The sight on a stage of a king’s messenger urging soldiers to lay down their arms and support a new king would have had resonance for people seeing it. While Charles II did experience some opposition from Cromwell’s New Model Army, some of the regiments after 1661 were, as a result of their services in ensuring the continuation of law and order in the capital, incorporated into the new royal army. At the end of the play, Robin and his soldiers break out into a sycophantic song expressing their love for the new king:

Let us all then joyne in the present sence of our duty, accept the profer’d pardon, – and with one voice sing, with hearty Wishes, health unto our King.

Since Heaven with a liberal hand,

Doth choicest blessings fling,

And hath (not only to our Land

Restor’d but) Crown’d our KING.

Let us to joy and generall mirth

This glad day set aside,

Let the Neighb’ring Woods now Eccho forth,

Our shouts and Loyal Pride.

May Halters that Mans fate attend

That envies this dayes Glee

And’s name meet a perpetual brand

For his Disloyalty.[8]

Robin and the king are thus reconciled in a similar manner to that in which the once rebellious English nation, having given tacit support to Cromwell, had committed a ‘crime’ against their king.
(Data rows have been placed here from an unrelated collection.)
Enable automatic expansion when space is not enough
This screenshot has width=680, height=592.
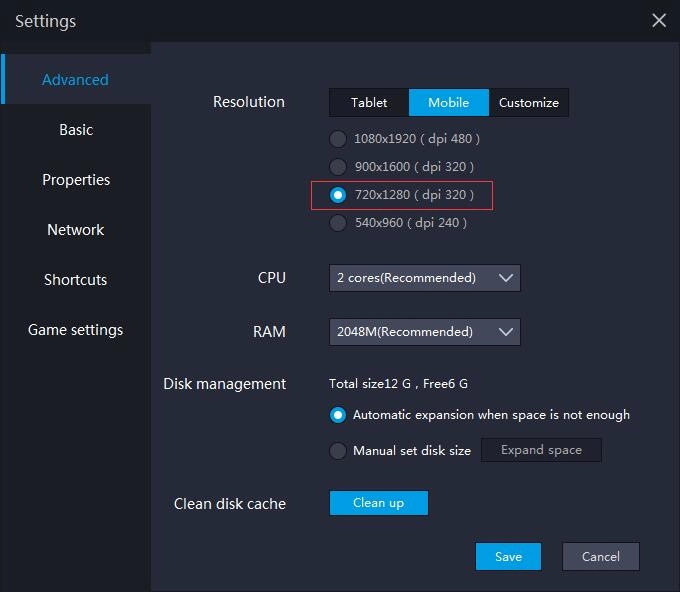[338, 415]
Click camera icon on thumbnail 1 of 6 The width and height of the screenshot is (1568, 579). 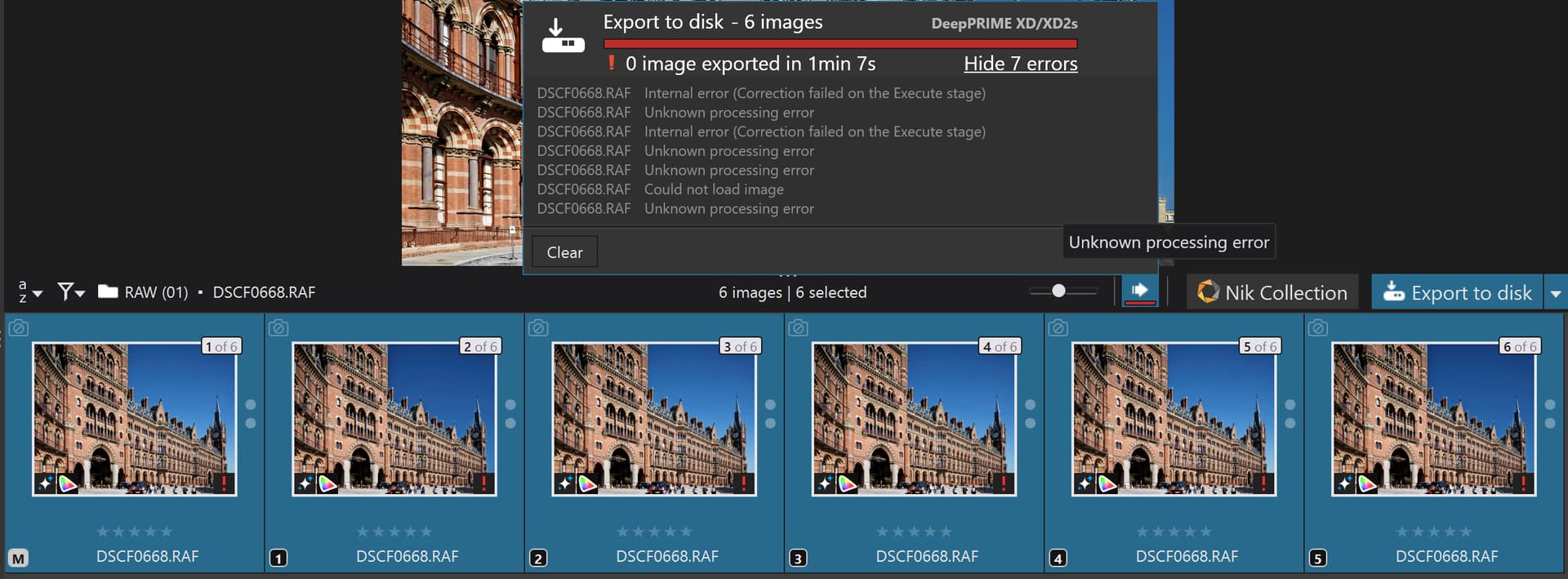coord(19,328)
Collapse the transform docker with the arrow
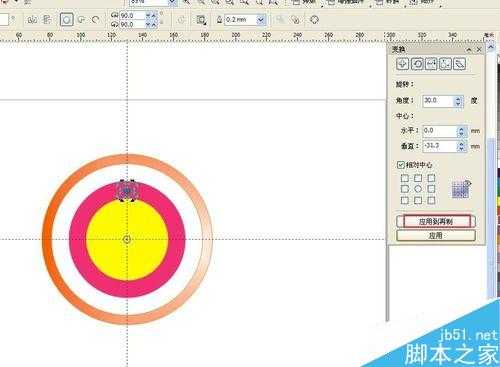Screen dimensions: 500x367 point(469,50)
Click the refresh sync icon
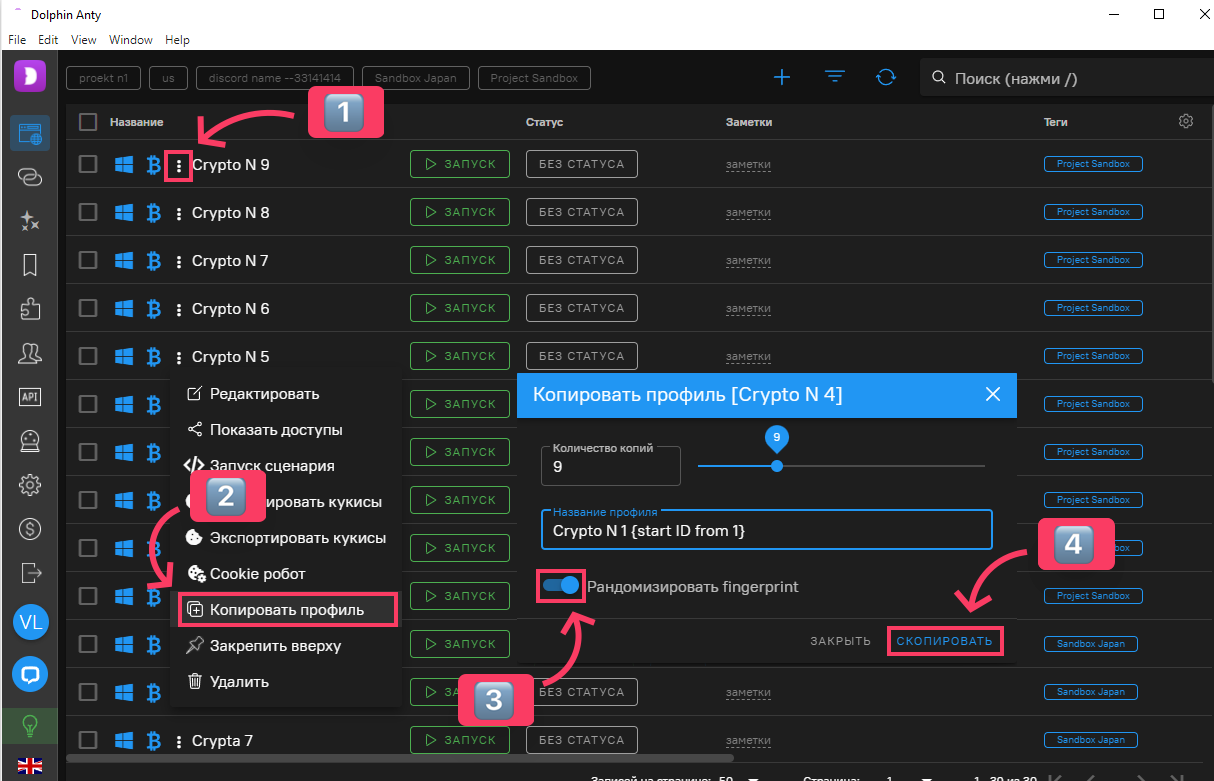This screenshot has height=781, width=1214. pyautogui.click(x=885, y=78)
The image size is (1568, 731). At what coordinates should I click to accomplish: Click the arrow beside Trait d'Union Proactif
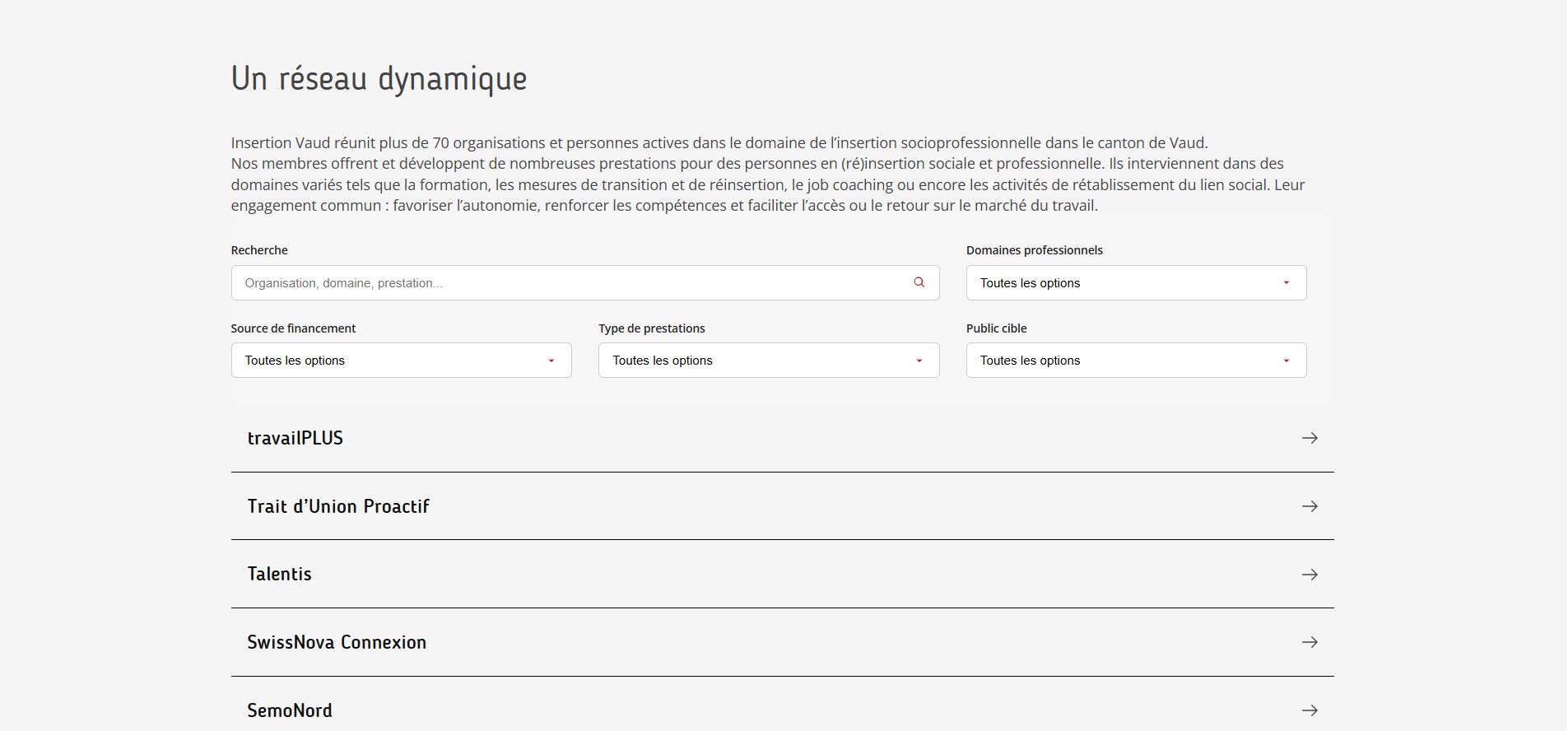click(1310, 506)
Now all was to be forgiven.

Yet clearly there was a veiled warning to those who would shun the king’s good grace: a halter would be placed around traitors’ necks and they would be forever branded as an enemy of the king. Whoever the author of this play was, they were clearly supportive of the new monarch.


[1] See Stephen Basdeo, Robin Hood: The Life and Legend of an Outlaw (Barnsley: Pen and Sword, 2019).

[2] Martin Butler, ‘The Condition of the Theatres in 1642’, in The Cambridge History of British Theatre, ed. by Jane Milling and Peter Thomson, 3 vols (Cambridge: Cambridge University Press, 2002), 1: 439.

[3] Robin Hood and His Crew of Souldiers (London: J. Davis, 1661), [p. 1]. The surviving printed edition of this play is not paginated, page numbers given are ones which I have added in for reference. The play can also be found in R.B. Dobson and J. Taylor, Rymes of Robyn Hood: An Introduction to the English Outlaw, 3rd edn (Stroud: Sutton, 1992), pp. 236-42.

[4] Dobson and Taylor, Rymes of Robyn Hood, p. 237.

[5] Robin Hood and His Crew of Souldiers, [pp. 3-4].

[6] Ibid., [p. 10].

[7] Stephen Knight, Robin Hood: A Complete Study of the English Outlaw (Oxford: Blackwell, 1994), p. 42.

[8] Robin Hood and His Crew of Souldiers, [pp. 13-14].